INSTRUCTION
Could you reproduce the material below word for word, keeping every line in its original order?

--- DATA LINES ---

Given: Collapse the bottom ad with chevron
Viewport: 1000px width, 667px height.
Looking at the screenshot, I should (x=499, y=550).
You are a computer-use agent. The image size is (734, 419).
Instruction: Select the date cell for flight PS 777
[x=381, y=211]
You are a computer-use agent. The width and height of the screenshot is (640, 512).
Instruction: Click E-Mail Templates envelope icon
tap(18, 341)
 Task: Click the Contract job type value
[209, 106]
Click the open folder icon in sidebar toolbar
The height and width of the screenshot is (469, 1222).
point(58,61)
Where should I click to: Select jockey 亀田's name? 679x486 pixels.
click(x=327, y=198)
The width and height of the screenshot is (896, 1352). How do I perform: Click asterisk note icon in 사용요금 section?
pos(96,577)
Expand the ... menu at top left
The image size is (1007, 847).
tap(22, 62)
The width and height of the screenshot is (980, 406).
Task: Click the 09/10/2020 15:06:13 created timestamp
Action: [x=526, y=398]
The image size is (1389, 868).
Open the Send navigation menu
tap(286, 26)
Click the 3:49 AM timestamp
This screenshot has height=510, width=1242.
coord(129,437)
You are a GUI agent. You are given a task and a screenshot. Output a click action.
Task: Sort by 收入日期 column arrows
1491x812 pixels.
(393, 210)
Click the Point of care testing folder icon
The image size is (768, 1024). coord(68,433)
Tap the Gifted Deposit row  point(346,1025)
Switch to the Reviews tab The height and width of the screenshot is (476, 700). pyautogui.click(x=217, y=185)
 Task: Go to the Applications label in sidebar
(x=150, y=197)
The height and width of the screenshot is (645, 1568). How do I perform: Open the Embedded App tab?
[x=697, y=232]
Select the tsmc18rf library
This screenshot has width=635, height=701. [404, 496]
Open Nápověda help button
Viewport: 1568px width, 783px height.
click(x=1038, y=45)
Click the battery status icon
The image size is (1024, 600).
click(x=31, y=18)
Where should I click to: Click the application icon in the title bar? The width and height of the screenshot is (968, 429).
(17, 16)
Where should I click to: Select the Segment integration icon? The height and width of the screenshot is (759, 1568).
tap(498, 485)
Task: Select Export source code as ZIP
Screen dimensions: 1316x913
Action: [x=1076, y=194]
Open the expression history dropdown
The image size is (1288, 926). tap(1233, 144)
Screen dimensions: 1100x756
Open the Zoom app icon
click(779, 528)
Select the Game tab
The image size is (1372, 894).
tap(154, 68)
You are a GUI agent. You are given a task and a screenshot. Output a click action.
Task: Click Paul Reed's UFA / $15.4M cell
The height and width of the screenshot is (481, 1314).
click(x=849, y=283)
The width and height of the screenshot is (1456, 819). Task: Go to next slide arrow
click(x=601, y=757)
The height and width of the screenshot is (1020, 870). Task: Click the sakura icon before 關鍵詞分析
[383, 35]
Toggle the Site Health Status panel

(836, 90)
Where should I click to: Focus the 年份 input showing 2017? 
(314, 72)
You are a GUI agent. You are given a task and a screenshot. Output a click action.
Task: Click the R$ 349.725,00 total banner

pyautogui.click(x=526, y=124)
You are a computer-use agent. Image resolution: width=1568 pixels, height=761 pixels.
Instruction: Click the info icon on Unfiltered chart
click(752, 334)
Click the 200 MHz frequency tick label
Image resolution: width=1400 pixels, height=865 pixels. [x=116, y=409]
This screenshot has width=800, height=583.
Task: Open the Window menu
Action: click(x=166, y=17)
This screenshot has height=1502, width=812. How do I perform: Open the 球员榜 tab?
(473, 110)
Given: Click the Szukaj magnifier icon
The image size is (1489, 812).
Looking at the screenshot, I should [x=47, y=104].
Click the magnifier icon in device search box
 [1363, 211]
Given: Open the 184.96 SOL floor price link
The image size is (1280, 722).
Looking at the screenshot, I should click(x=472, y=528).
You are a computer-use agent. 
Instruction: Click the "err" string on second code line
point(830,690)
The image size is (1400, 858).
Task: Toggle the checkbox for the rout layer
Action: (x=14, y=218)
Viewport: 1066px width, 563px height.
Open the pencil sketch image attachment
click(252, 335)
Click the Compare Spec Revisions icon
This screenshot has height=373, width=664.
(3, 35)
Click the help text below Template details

---

WORKED ANSWER
Given: Collapse the bottom ad with chevron
Viewport: 1000px width, 667px height.
Looking at the screenshot, I should (x=499, y=550).
You are a computer-use agent. The image size is (734, 419).
Instruction: Select the date cell for flight PS 777
[x=381, y=211]
You are a computer-use agent. The width and height of the screenshot is (640, 512).
Instruction: Click E-Mail Templates envelope icon
tap(18, 341)
 Task: Click the Contract job type value
[209, 106]
Click the open folder icon in sidebar toolbar
The height and width of the screenshot is (469, 1222).
point(58,61)
Where should I click to: Select jockey 亀田's name? 679x486 pixels.
click(x=327, y=198)
The width and height of the screenshot is (896, 1352). How do I perform: Click asterisk note icon in 사용요금 section?
pos(96,577)
Expand the ... menu at top left
The image size is (1007, 847).
tap(22, 62)
The width and height of the screenshot is (980, 406).
Task: Click the 09/10/2020 15:06:13 created timestamp
Action: [x=526, y=398]
The image size is (1389, 868).
Open the Send navigation menu
tap(286, 26)
Click the 3:49 AM timestamp
This screenshot has height=510, width=1242.
coord(129,437)
You are a GUI agent. You are given a task and a screenshot. Output a click action.
Task: Sort by 收入日期 column arrows
1491x812 pixels.
(393, 210)
Click the Point of care testing folder icon
The image size is (768, 1024). coord(68,433)
Tap the Gifted Deposit row  point(346,1025)
Switch to the Reviews tab The height and width of the screenshot is (476, 700). pyautogui.click(x=217, y=185)
 Task: Go to the Applications label in sidebar
(x=150, y=197)
The height and width of the screenshot is (645, 1568). How do I perform: Open the Embedded App tab?
[x=697, y=232]
Select the tsmc18rf library
This screenshot has width=635, height=701. [404, 496]
Open Nápověda help button
Viewport: 1568px width, 783px height.
click(x=1038, y=45)
Click the battery status icon
The image size is (1024, 600).
click(x=31, y=18)
Where should I click to: Click the application icon in the title bar? The width and height of the screenshot is (968, 429).
(17, 16)
Where should I click to: Select the Segment integration icon? The height and width of the screenshot is (759, 1568).
tap(498, 485)
Task: Select Export source code as ZIP
Screen dimensions: 1316x913
Action: [x=1076, y=194]
Open the expression history dropdown
The image size is (1288, 926). tap(1233, 144)
Screen dimensions: 1100x756
Open the Zoom app icon
click(779, 528)
Select the Game tab
The image size is (1372, 894).
tap(154, 68)
You are a GUI agent. You are given a task and a screenshot. Output a click action.
Task: Click Paul Reed's UFA / $15.4M cell
The height and width of the screenshot is (481, 1314).
click(x=849, y=283)
The width and height of the screenshot is (1456, 819). Task: Go to next slide arrow
click(x=601, y=757)
The height and width of the screenshot is (1020, 870). Task: Click the sakura icon before 關鍵詞分析
[383, 35]
Toggle the Site Health Status panel

(836, 90)
Where should I click to: Focus the 年份 input showing 2017? 
(314, 72)
You are a GUI agent. You are given a task and a screenshot. Output a click action.
Task: Click the R$ 349.725,00 total banner

pyautogui.click(x=526, y=124)
You are a computer-use agent. Image resolution: width=1568 pixels, height=761 pixels.
Instruction: Click the info icon on Unfiltered chart
click(752, 334)
Click the 200 MHz frequency tick label
Image resolution: width=1400 pixels, height=865 pixels. [x=116, y=409]
This screenshot has width=800, height=583.
Task: Open the Window menu
Action: click(x=166, y=17)
This screenshot has height=1502, width=812. How do I perform: Open the 球员榜 tab?
(473, 110)
Given: Click the Szukaj magnifier icon
The image size is (1489, 812).
Looking at the screenshot, I should [x=47, y=104].
Click the magnifier icon in device search box
 [1363, 211]
Given: Open the 184.96 SOL floor price link
The image size is (1280, 722).
Looking at the screenshot, I should click(x=472, y=528).
You are a computer-use agent. 
Instruction: Click the "err" string on second code line
point(830,690)
The image size is (1400, 858).
Task: Toggle the checkbox for the rout layer
Action: (x=14, y=218)
Viewport: 1066px width, 563px height.
Open the pencil sketch image attachment
click(252, 335)
Click the Compare Spec Revisions icon
This screenshot has height=373, width=664.
(3, 35)
Click the help text below Template details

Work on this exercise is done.